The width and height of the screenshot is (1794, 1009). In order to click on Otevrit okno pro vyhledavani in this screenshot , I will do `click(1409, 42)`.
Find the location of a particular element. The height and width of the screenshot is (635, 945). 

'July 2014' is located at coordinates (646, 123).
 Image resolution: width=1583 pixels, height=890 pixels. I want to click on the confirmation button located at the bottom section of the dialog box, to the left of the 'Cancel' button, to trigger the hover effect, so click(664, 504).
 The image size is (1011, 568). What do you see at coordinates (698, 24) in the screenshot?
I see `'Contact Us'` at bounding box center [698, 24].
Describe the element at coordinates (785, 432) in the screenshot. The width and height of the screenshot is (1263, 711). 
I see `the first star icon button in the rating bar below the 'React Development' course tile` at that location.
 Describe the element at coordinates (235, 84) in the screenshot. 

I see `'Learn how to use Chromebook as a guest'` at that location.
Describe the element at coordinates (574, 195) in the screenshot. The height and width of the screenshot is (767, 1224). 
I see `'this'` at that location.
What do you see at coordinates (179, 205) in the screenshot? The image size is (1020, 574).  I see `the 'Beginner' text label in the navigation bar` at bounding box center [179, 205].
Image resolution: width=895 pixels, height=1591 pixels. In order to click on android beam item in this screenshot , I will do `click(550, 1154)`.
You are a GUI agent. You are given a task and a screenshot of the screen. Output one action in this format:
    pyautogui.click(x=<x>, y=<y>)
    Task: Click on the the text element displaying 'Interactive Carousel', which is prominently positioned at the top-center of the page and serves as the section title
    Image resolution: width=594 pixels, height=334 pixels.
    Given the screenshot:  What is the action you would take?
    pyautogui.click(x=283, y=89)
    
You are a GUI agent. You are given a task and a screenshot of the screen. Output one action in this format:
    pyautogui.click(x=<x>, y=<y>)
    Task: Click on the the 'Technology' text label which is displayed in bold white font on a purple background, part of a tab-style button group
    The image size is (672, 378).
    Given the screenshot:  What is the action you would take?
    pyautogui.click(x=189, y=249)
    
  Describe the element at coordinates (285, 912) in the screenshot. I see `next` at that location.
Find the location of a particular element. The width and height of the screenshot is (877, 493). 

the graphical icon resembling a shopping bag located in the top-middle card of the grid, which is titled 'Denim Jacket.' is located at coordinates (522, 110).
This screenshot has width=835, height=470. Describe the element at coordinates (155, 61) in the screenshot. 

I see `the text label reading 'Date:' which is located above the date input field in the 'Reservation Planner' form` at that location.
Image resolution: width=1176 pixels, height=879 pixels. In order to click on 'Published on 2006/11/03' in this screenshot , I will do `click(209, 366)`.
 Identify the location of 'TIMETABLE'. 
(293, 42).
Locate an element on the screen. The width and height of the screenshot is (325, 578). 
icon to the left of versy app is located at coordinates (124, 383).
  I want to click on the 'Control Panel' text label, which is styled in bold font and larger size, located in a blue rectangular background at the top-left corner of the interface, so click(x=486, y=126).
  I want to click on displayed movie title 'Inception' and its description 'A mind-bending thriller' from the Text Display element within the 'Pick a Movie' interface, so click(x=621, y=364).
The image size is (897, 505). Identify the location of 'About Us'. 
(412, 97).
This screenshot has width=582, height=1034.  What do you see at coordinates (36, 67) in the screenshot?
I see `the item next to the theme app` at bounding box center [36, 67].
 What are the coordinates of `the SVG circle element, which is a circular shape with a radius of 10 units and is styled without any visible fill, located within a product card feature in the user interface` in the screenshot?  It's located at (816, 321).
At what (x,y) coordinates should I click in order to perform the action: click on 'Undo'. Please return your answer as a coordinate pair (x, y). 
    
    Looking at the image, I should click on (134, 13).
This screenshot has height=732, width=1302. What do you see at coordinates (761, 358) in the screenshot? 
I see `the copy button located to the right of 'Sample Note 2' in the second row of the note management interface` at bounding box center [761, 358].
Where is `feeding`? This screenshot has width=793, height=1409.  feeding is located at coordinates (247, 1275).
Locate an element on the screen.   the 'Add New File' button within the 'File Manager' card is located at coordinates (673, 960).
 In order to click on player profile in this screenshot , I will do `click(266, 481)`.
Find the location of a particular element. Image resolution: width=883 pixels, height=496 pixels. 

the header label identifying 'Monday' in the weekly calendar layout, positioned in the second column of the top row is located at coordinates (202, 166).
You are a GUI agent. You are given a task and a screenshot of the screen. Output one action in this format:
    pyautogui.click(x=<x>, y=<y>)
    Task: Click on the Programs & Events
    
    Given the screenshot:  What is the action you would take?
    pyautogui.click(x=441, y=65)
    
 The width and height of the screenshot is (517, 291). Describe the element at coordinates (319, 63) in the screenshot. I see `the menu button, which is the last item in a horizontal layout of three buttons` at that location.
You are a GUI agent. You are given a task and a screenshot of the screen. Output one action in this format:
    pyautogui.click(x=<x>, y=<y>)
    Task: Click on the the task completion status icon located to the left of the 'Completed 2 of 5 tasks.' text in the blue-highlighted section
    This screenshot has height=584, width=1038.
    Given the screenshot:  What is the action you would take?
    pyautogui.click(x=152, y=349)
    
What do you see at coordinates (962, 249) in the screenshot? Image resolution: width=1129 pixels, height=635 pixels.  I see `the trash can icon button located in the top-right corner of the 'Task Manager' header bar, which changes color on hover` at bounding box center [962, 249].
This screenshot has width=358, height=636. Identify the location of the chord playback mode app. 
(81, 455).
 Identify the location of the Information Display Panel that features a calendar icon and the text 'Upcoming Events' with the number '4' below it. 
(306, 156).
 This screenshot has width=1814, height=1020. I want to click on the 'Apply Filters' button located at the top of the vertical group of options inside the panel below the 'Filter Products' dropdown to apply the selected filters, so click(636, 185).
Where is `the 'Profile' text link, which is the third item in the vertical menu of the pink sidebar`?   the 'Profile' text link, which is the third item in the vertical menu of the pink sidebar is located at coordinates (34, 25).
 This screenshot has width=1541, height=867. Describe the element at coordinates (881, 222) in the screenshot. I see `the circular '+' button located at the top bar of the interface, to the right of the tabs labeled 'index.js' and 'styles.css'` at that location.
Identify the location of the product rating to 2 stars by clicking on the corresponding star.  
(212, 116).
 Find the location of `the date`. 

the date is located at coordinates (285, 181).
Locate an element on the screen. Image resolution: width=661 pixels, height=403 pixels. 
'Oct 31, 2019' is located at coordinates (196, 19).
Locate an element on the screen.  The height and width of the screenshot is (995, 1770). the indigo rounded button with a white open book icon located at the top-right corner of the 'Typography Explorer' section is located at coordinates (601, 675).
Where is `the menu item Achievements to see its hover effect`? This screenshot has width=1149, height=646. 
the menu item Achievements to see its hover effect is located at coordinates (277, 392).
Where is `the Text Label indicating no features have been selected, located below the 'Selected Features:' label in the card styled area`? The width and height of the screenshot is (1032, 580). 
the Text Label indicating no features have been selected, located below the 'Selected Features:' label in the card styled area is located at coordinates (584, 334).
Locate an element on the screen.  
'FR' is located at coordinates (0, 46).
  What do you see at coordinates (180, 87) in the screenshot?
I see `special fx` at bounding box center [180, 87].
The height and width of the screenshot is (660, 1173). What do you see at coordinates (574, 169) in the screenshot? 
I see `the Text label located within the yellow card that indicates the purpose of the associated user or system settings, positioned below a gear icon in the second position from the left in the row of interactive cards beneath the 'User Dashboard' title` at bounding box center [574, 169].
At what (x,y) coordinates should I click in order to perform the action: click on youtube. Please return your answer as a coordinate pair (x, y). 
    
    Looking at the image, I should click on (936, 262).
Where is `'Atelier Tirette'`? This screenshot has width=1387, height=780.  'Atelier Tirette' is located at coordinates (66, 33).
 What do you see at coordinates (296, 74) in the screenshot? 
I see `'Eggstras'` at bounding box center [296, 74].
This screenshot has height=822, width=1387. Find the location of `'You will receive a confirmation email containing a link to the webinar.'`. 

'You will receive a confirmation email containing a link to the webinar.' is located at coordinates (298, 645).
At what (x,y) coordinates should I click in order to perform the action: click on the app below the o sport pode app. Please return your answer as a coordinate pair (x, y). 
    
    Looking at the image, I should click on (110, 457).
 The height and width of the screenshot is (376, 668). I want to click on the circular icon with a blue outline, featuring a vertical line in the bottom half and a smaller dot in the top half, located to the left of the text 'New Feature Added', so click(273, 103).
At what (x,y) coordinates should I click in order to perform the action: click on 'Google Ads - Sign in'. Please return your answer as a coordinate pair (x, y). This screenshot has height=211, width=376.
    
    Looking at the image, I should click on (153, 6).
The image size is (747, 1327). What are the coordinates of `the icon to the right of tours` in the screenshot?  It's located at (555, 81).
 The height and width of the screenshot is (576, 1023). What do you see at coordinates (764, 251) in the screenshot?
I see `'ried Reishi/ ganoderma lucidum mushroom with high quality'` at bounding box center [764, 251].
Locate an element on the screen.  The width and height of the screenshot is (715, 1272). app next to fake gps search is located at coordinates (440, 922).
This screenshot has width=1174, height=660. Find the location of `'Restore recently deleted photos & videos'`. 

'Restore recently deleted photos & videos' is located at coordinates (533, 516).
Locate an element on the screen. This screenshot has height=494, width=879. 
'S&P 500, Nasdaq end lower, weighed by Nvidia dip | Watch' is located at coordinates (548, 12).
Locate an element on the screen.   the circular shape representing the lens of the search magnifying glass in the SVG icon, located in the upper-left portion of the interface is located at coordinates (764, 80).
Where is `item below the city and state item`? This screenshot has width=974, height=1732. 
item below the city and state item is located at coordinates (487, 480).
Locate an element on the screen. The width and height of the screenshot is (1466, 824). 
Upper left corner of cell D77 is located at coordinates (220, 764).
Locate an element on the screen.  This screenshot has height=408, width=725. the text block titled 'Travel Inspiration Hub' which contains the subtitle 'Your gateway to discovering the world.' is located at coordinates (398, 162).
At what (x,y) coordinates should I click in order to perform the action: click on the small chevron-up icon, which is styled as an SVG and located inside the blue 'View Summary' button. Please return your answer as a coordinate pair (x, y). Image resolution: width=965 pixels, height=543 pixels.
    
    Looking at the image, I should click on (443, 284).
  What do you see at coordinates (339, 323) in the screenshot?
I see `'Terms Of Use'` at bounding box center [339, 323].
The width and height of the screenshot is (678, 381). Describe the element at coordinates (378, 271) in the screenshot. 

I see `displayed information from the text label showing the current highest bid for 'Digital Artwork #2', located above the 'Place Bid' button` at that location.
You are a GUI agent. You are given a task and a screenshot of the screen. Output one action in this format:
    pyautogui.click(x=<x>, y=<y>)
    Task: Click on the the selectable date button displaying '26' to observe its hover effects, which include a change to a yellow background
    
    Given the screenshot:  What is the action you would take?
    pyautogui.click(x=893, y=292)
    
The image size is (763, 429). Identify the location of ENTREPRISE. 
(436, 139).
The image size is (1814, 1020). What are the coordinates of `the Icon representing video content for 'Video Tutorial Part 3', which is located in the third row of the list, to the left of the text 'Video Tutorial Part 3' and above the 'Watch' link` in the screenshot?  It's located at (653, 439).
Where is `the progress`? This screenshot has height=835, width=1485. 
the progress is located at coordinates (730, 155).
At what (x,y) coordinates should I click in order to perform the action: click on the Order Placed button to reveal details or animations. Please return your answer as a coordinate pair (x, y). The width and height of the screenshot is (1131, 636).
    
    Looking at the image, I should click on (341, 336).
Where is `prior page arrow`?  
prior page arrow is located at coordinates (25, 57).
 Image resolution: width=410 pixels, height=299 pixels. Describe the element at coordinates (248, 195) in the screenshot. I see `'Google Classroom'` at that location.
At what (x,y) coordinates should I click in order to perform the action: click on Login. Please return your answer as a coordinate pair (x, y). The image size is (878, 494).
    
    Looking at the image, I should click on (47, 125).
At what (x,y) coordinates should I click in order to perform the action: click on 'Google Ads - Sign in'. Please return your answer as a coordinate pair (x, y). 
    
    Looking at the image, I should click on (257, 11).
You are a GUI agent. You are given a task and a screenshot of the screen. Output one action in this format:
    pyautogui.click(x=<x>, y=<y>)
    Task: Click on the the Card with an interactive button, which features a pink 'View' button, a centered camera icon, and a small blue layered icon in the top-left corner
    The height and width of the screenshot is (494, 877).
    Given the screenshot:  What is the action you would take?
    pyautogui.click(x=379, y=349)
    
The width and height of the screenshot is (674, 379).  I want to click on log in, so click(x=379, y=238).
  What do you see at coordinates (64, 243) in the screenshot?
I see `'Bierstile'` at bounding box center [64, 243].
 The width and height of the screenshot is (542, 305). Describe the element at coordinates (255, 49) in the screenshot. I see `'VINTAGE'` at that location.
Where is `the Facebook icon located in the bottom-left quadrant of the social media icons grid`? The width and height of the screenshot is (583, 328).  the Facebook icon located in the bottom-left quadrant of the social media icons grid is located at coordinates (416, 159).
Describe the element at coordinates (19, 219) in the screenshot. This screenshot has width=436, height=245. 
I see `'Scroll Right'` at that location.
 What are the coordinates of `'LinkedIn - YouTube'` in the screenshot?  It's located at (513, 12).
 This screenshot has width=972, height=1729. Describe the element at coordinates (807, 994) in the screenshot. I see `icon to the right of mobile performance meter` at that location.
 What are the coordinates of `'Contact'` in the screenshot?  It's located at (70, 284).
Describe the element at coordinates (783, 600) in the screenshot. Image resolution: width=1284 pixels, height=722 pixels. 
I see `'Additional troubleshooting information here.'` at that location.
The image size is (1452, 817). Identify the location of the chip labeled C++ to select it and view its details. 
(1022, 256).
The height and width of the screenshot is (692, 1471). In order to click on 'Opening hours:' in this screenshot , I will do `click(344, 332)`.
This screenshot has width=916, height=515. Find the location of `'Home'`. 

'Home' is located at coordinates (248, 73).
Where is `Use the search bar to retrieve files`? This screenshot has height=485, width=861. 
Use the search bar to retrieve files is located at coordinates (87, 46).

━━━━━━

== INSTRUCTION ==
Render everything from the line containing "Describe the element at coordinates (235, 84)" down to the line containing "Image resolution: width=895" as a numbered list, skipping any blank lines.

== FINISHED ANSWER ==
1.  Describe the element at coordinates (235, 84) in the screenshot. 
2. I see `'Learn how to use Chromebook as a guest'` at that location.
3. Describe the element at coordinates (574, 195) in the screenshot. The height and width of the screenshot is (767, 1224). 
4. I see `'this'` at that location.
5. What do you see at coordinates (179, 205) in the screenshot? The image size is (1020, 574).  I see `the 'Beginner' text label in the navigation bar` at bounding box center [179, 205].
6. Image resolution: width=895 pixels, height=1591 pixels. In order to click on android beam item in this screenshot , I will do `click(550, 1154)`.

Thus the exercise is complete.